Souvenirs d’Oh à la galerie 22,48 m²

Souvenirs d’Oh à la galerie 22,48 m²
Jérôme Boccia, Souvenir d'eau, 2023, peinture à l’acrylique sur papier contrecollé sur bois, 19 x 29 cm. (détail) (c) galerie 22,48 m²
À voir

Après l’exposition Hylésthésie dédiée à l’univers de Cécile Beau, la galerie 22,48 m² poursuit sa ligne curatoriale mêlant approche contemplative et thème de la nature en présentant, à partir de dimanche, des peintures inspirées par les mouvements de l’eau de Jérôme Boccia. En montrant les dernières œuvres de cet artiste sorti des Beaux-Arts de Liège en 2023, elle reste fidèle à sa mission de présenter des artistes émergents et nous offre un aperçu du rapport à la nature de la jeune génération.

Quel est celui de Boccia ? Arrêtons-nous tout d’abord sur le titre de ce solo show, « Souvenirs d’Oh ! », soit un sujet (l’eau) transformé en une interjection, un thème qui se mue en une relation au motif sous le mode de la surprise et de l’émerveillement. Et c’est en effet ce plaisir pris à la vue des scintillements de l’eau plus que le réalisme de ses ondulations que l’artiste a cherché à traduire. L’esthétique, à la limite de l’abstraction, des œuvres choisies le prouve car, au-delà du titre de l’exposition, il faut bien sûr regarder les peintures.

De petits formats, elles induisent une relation intime confirmée par la couleur dominante des tableaux. Se déployant de l’indigo au turquoise, d’un bleu quasiment violet à un bleu presque vert, la teinte, dont Michel Pastoureau nous dit qu’elle est la couleur préférée des Occidentaux quels que soient leur sexe, leur origine sociale, leur profession ou leur bagage culturel, domine.

Cette couleur familière, quotidienne, associée aux formats modestes, charrie une impression d’humilité qui se retrouve aussi dans les supports choisis : de simples feuilles de papier Canson contrecollées, dans un second temps, sur bois.

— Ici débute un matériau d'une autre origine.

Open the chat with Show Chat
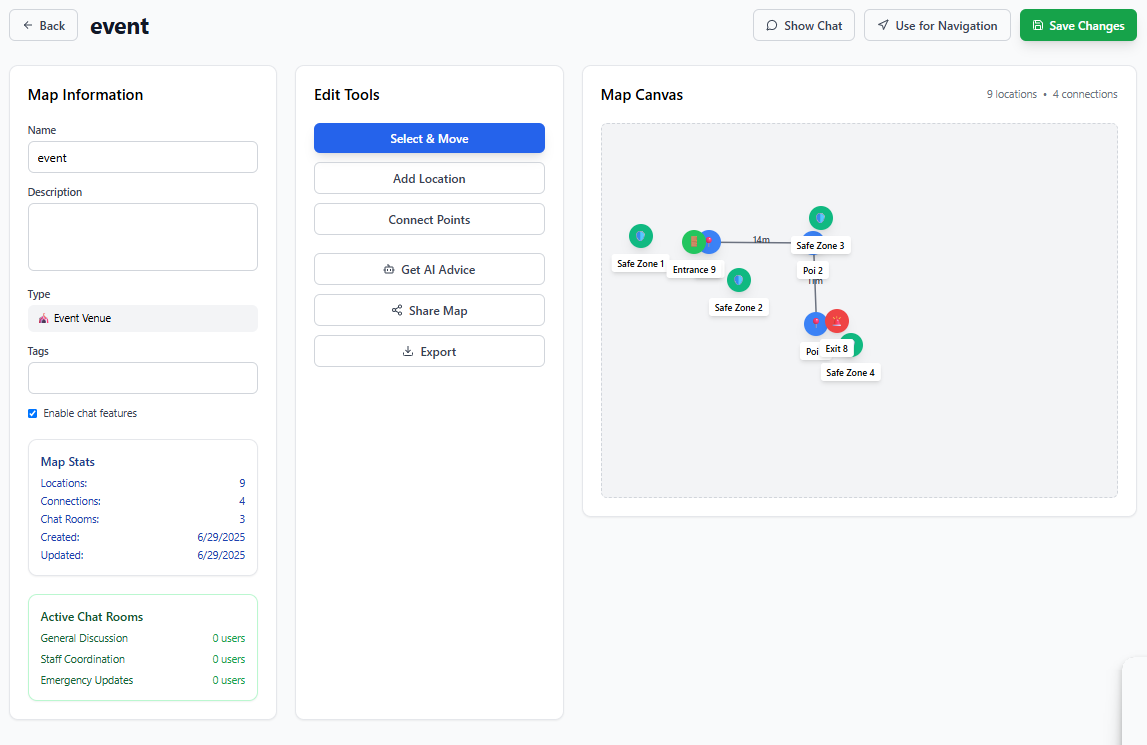The width and height of the screenshot is (1147, 745). click(x=803, y=25)
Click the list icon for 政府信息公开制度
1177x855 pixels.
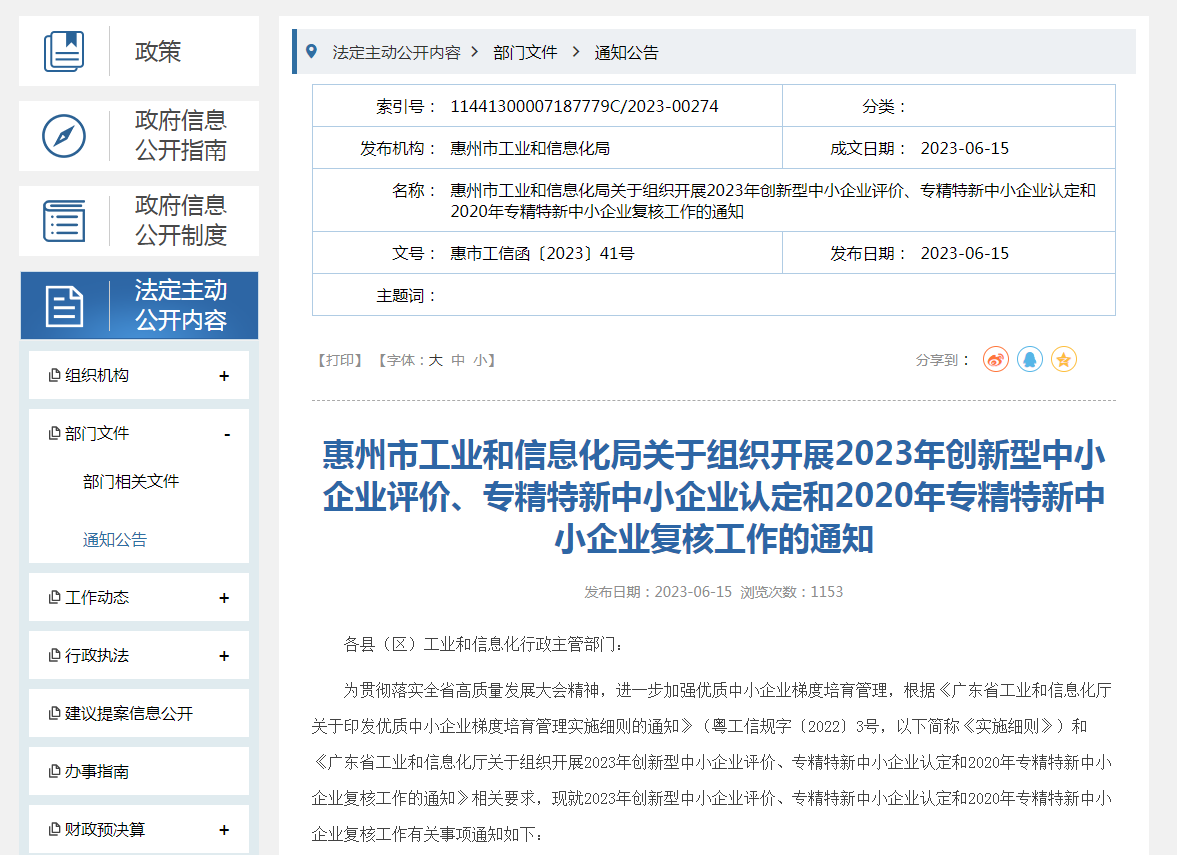click(64, 221)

À l’heure de la redécouverte de l’Arte Povera, doit-on voir dans la simplicité de ces supports les origines italiennes de Boccia et ses premières années d’études aux Beaux-Arts de Venise ? Peut-être. La fragilité du papier s’accorde en tout cas à l’ambition de l’artiste fixant sur ce médium léger ses souvenirs fugaces et sans doute imprécis.

Car, il faut le préciser, Boccia, s’il porte au quotidien une attention soutenue à son environnement, regardant les éléments les plus remarquables mais s’attachant surtout à examiner les plus discrets, peint uniquement de mémoire. Ainsi, se mêlent dans ses compositions la réminiscence d’un courant (fort ou léger), la souvenance de bulles d’air (petites ou grosses) et le souvenir d’une tonalité (trouble ou transparente), provenant de différents pans de sa mémoire.

Nés de l’expérience, ces paysages peints n’en sont donc pas moins imaginaires et c’est finalement cette pratique de la contemplation plus qu’un simulacre de nature qu’ils nous montrent. Comme l’artiste devant cet élément ne possédant pas de limites permettant de l’embrasser d’un seul regard, le spectateur doit prendre le temps d’observer les œuvres pour voir derrière le coup de pinceau le vent soufflant sur l’eau, sous les taches de térébenthine la présence d’une faune marine, ou à travers le bleu mêlé de gris une journée sans soleil. C’est seulement à l’issue de cette attention soutenue qu’il pourra peut-être se dire « Oh ! ».

L’exposition est à découvrir jusqu’au 6 avril 2025 à Romainville.